Summarize your findings, including the optimal probability cut-off, MR and AUC for both training and testing data. Discuss what you observed and what you will do to improve the model.
We began by classifying coefficients for the predictor variable of
Class, to which is a binary variable of True and
False meaning whether an individual is or is not a risk for
credit failure. We saw multiple coefficients that had a significant
impact upon Class, with
Job.UnemployedUnskilled being one, having a negative impact
on good credit. Meaning that if you are unemployed and unskilled, the
likelihood of having good credit is low.
We then move onto the Training data set, where we work on finding the probable cut off point for equal weights between FP and FN, with higher emphasis right now on FN, due to it’s higher impact. We were able to come up with a 0.39 cut off point, that creates the lowest value of False Negatives, which we then plug the data into an ROC plot, to see how well this model can predict. With a value of 85%, this model can predict the data pretty Good.
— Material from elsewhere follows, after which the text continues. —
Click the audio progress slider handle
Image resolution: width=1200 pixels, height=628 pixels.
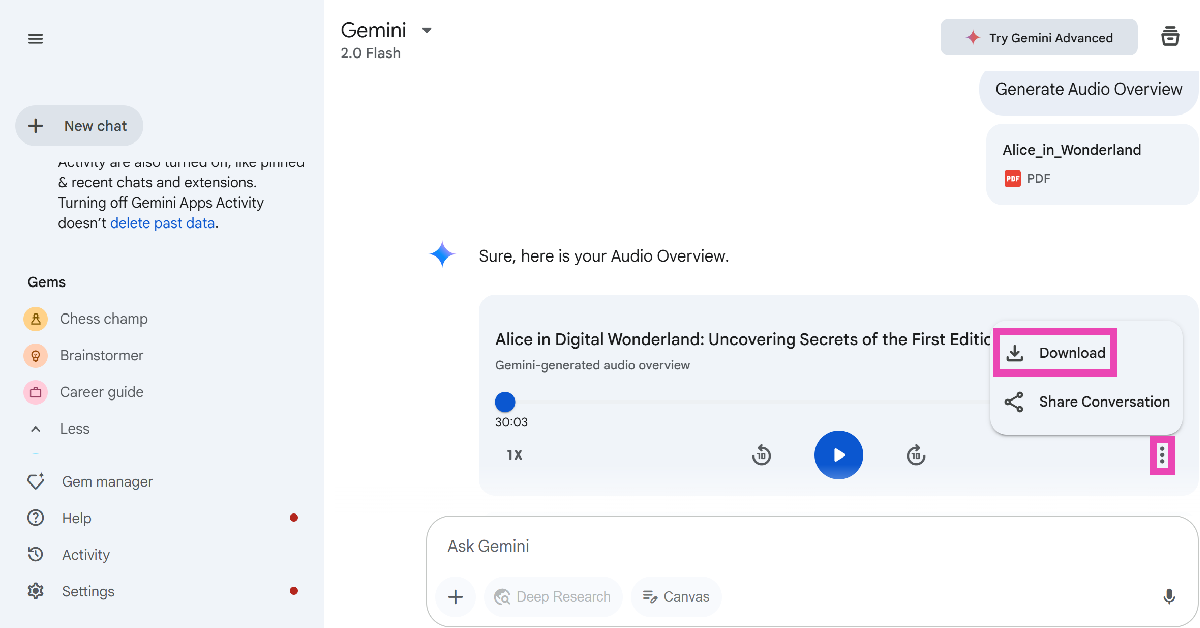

Moving onto the Testing data, we repeat the process, while still using the 0.39 cut off point, we can see that the AUC value is lower than the training data, which we can only predict the model fairly at most.
We then change the weight of the False Positive variable, meaning we have decided to put our importance on FP than FN, to which lowers the False positive rate, while increasing the False Negative rate, which can be seen on both the training and Testing data sets.